* [Set task 1]: According to the court opinion excerpt, on what date was Mrs. Boyle's deed recorded?
* [Set task 2]: Extend the court opinion excerpt, picking up right after its final sentence.

JOHN J. BOYLE & others vs. PHILIP J. OWENS & another.

Supreme Judicial Court of Massachusetts, Suffolk.

January 5, 1950.

June 28, 1950.

Present: QUA, C.J., RONAN, WILKINS, SPALDING, & COUNIHAN, JJ.

*164 J.M. Graham, for the defendants.

B.L. Schwalb, for the plaintiffs.

QUA, C.J.

The plaintiffs are three of the seven children and heirs at law of Mary A. Boyle, late of Boston. They bring this suit against their sister, Mrs. Owens, and her husband to set aside a deed of the family residence on Norfolk Street in that part of Boston known as Dorchester. Mrs. Boyle gave the deed to Mrs. Owens and her husband as tenants by the entirety. It was given without consideration. It bore the date of July 24, 1947, but was not recorded until June 28, 1948. Mrs. Boyle died October 13, 1948. The only issue remaining in the case is whether the deed was delivered by Mrs. Boyle in her lifetime as a present conveyance of the property or was intended in lieu of a testamentary disposition to take effect only after Mrs. Boyle's death. The evidence is reported.

* [Source material]:
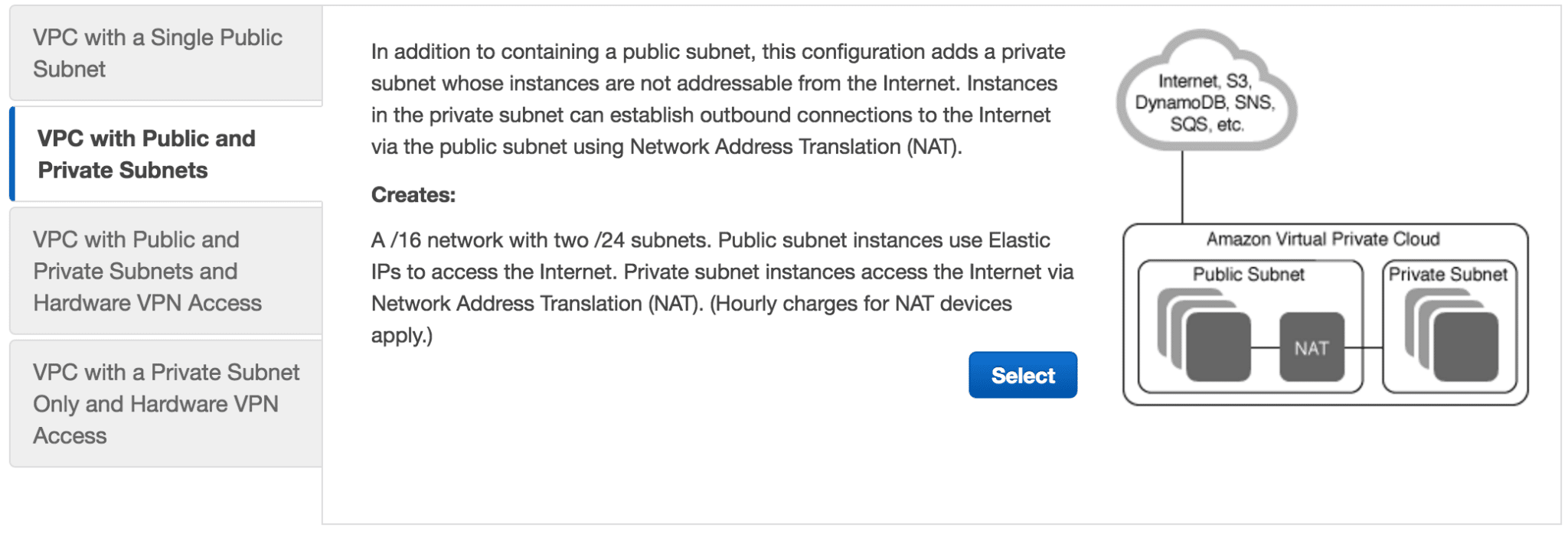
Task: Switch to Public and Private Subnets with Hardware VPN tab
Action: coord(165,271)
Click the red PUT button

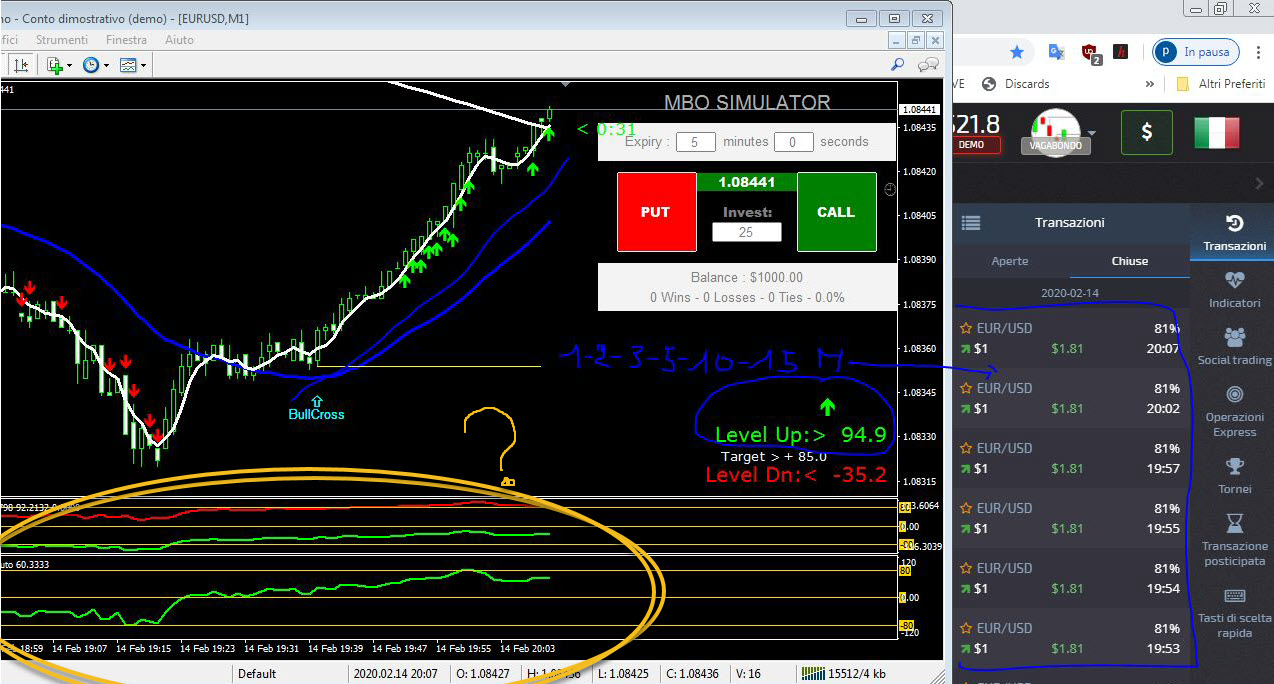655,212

* [Reply 1]: June 28, 1948.

* [Reply 2]:
The issue is clearly an issue of fact. The trial judge found that the grantor and the grantees in the deed did not intend the deed to effect a present transfer of the real estate, "but the same was an attempt on the part of said Mary A. Boyle to make a testamentary disposition of the said real estate"; that there was no effectual and legal delivery of the deed during the lifetime of the grantor Mary A. Boyle; that the deed was not intended by the parties thereto to become operative and effectual as to title or enjoyment `until the death of the grantor; and that the parties to the deed intended that title should not pass to the grantees until after the death of the grantor. The judge entered a final decree in favor of the plaintiffs.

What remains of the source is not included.